TASKS FOR THIS EXERCISE:
(a) Reproduce the passage of the Corydon Historic District text starting with "Historic district in" and going on through "and commercial sites.".
(b) Answer the following from the Corydon Historic District text.
(i) In what year was the district added to the National Register of Historic Places?
(ii) In what year was Corydon platted?
(iii) During which years did Corydon serve as the first capital of Indiana?

SELECTED TEXT:
########

Historic district in Indiana, United States

The Corydon Historic District is a national historic district located in Corydon, Indiana, United States. The town of Corydon is also known as Indiana's First State Capital and as Historic Corydon. The district was added to the National Register of Historic Places in 1973, but the listing was amended in 1988 to expand the district's geographical boundaries and include additional sites. The district includes numerous historical structures, most notably the Old Capitol (Indiana's first state capitol building), the Old Treasury Building (Indiana's first state office building), Governor Hendricks' Headquarters, the Constitution Elm Memorial, the Posey House, the Kintner-McGrain House (Cedar Glade), and The Kintner House Inn, as well as other residential and commercial sites.

==History==

Corydon, Indiana, which was platted in 1808, continues to serve as the county seat of government for Harrison County, Indiana. The town served as the second capital of the Indiana Territory from 1813 to 1816, but it is best known for its service as the first capital of Indiana from 1816 to 1825. Some of the most significant structures within the historic district date from this early period of the town's history, including the Old Capitol, the centerpiece of the district.

########

RECORDED DATA:
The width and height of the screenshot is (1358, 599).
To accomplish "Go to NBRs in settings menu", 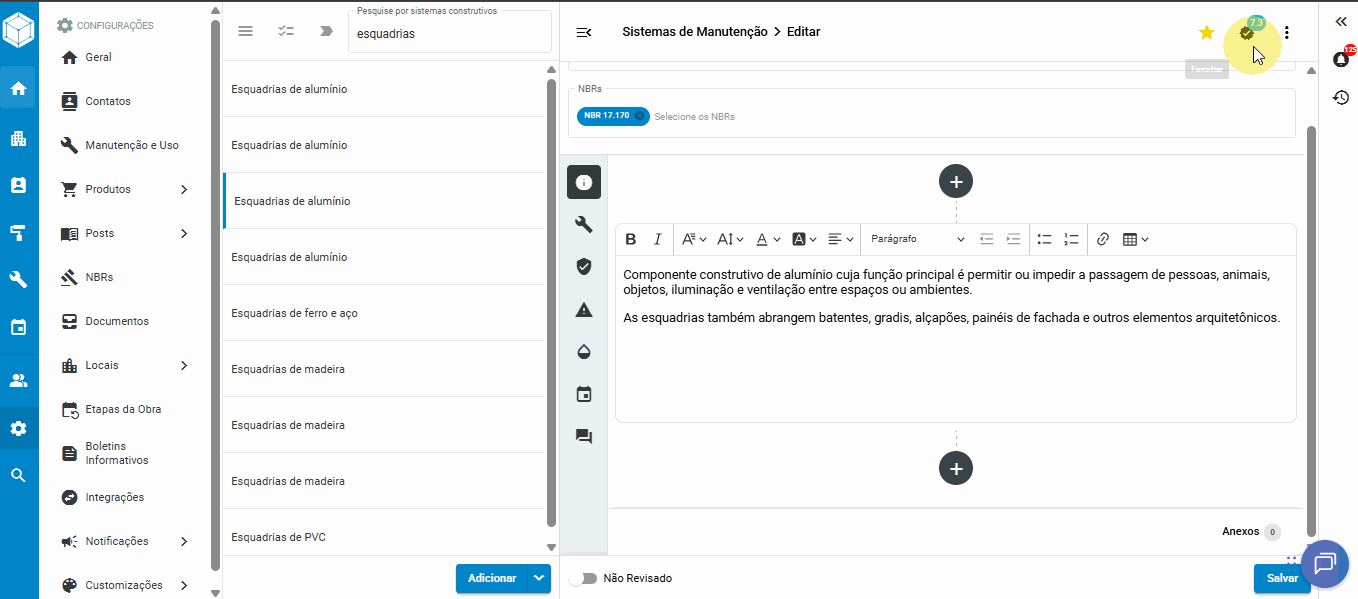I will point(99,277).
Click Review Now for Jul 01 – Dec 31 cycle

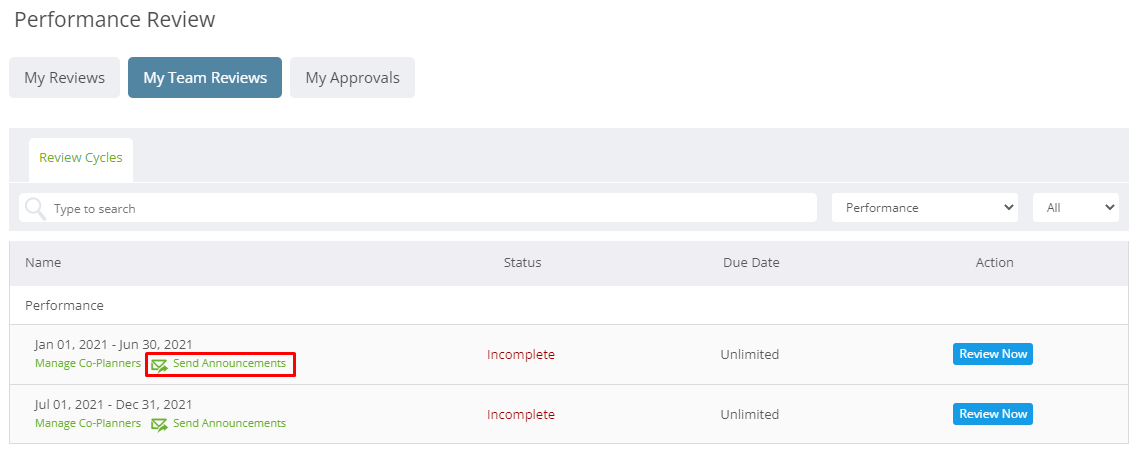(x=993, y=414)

########

EXPECTED RESPONSES:
(a)
Historic district in Indiana, United States

The Corydon Historic District is a national historic district located in Corydon, Indiana, United States. The town of Corydon is also known as Indiana's First State Capital and as Historic Corydon. The district was added to the National Register of Historic Places in 1973, but the listing was amended in 1988 to expand the district's geographical boundaries and include additional sites. The district includes numerous historical structures, most notably the Old Capitol (Indiana's first state capitol building), the Old Treasury Building (Indiana's first state office building), Governor Hendricks' Headquarters, the Constitution Elm Memorial, the Posey House, the Kintner-McGrain House (Cedar Glade), and The Kintner House Inn, as well as other residential and commercial sites.

(b)
(i) 1973
(ii) 1808
(iii) 1816 to 1825